_TASK GOAL_
Pull out each line of the records below that contains the string "pixels", treating uppercase and lowercase letters as distinct.

Items listed in a dataset:
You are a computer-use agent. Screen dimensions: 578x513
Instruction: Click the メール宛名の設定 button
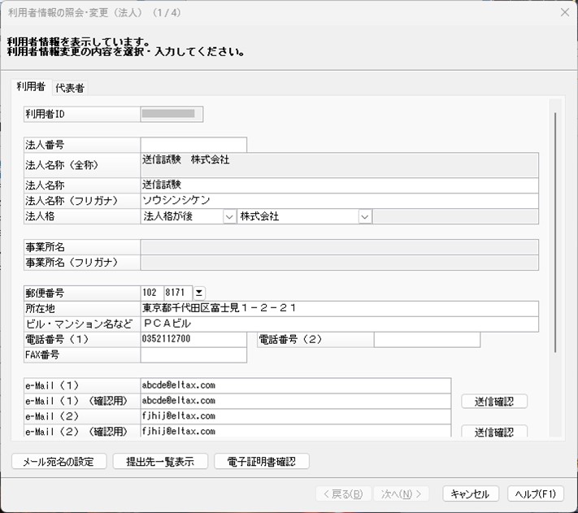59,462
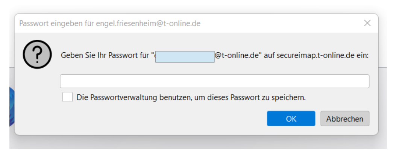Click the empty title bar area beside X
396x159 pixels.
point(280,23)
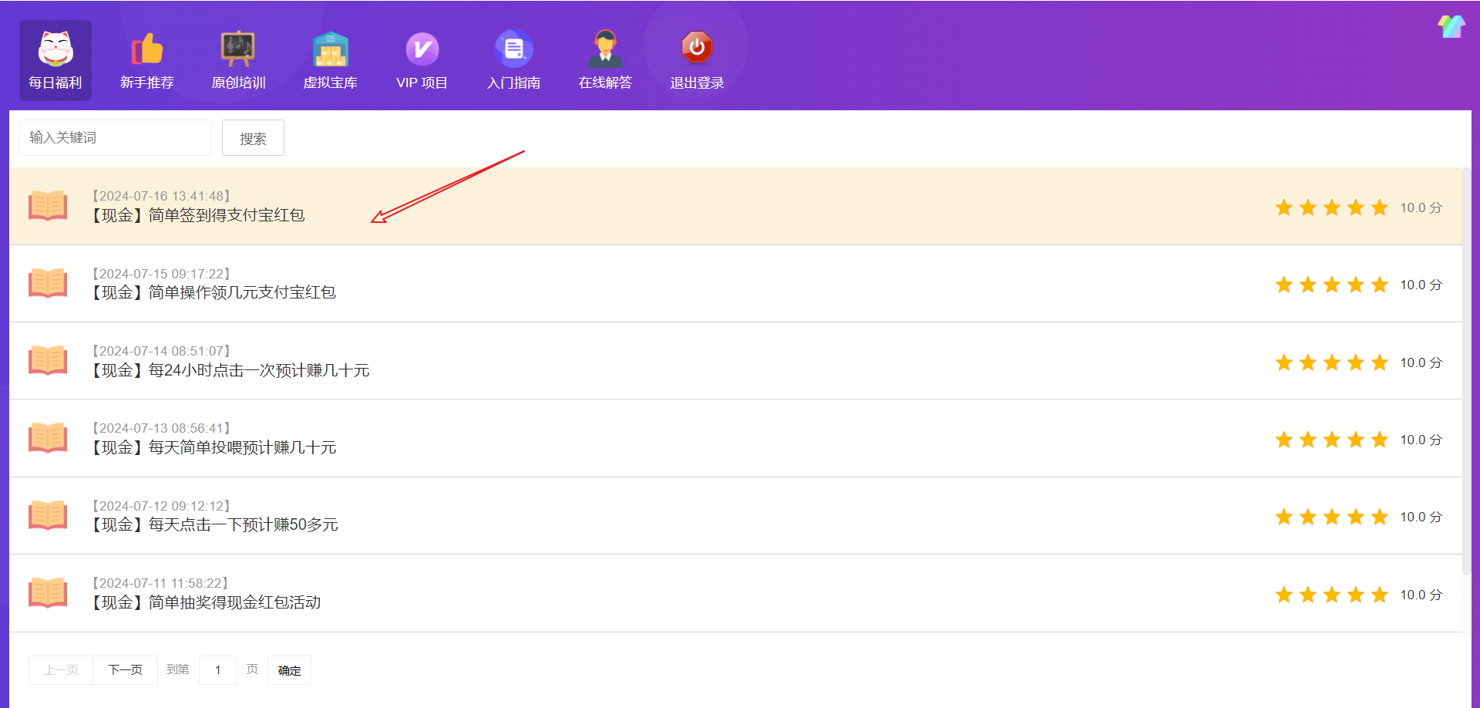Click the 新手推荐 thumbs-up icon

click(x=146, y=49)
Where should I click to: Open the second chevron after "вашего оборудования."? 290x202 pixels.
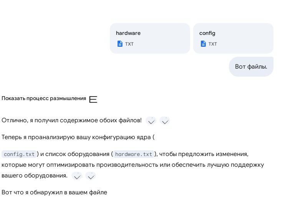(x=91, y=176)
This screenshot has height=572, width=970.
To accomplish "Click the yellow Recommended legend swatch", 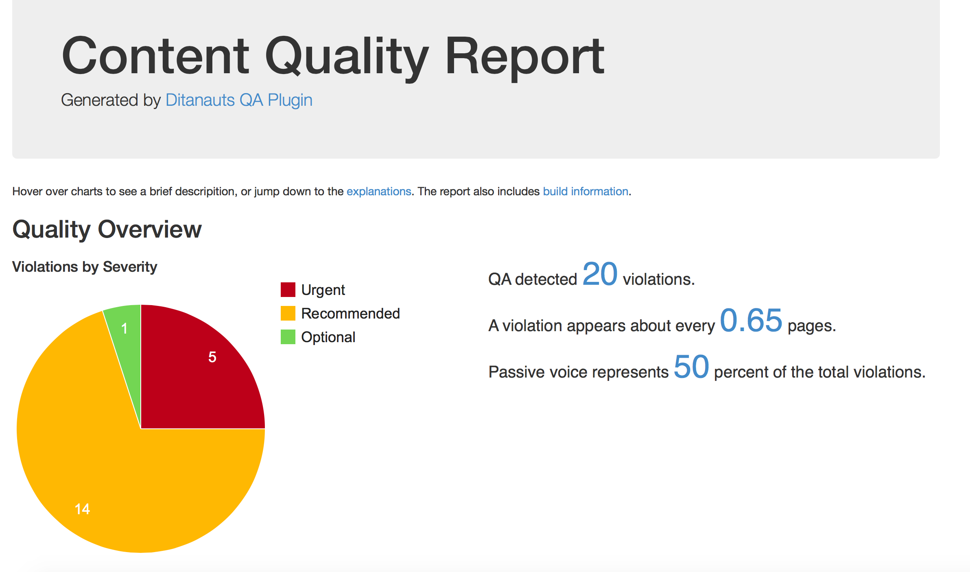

_ANSWER TO THIS TASK_
396x159 pixels.
Where should I click to: Open the second chevron after "вашего оборудования."? 290x202 pixels.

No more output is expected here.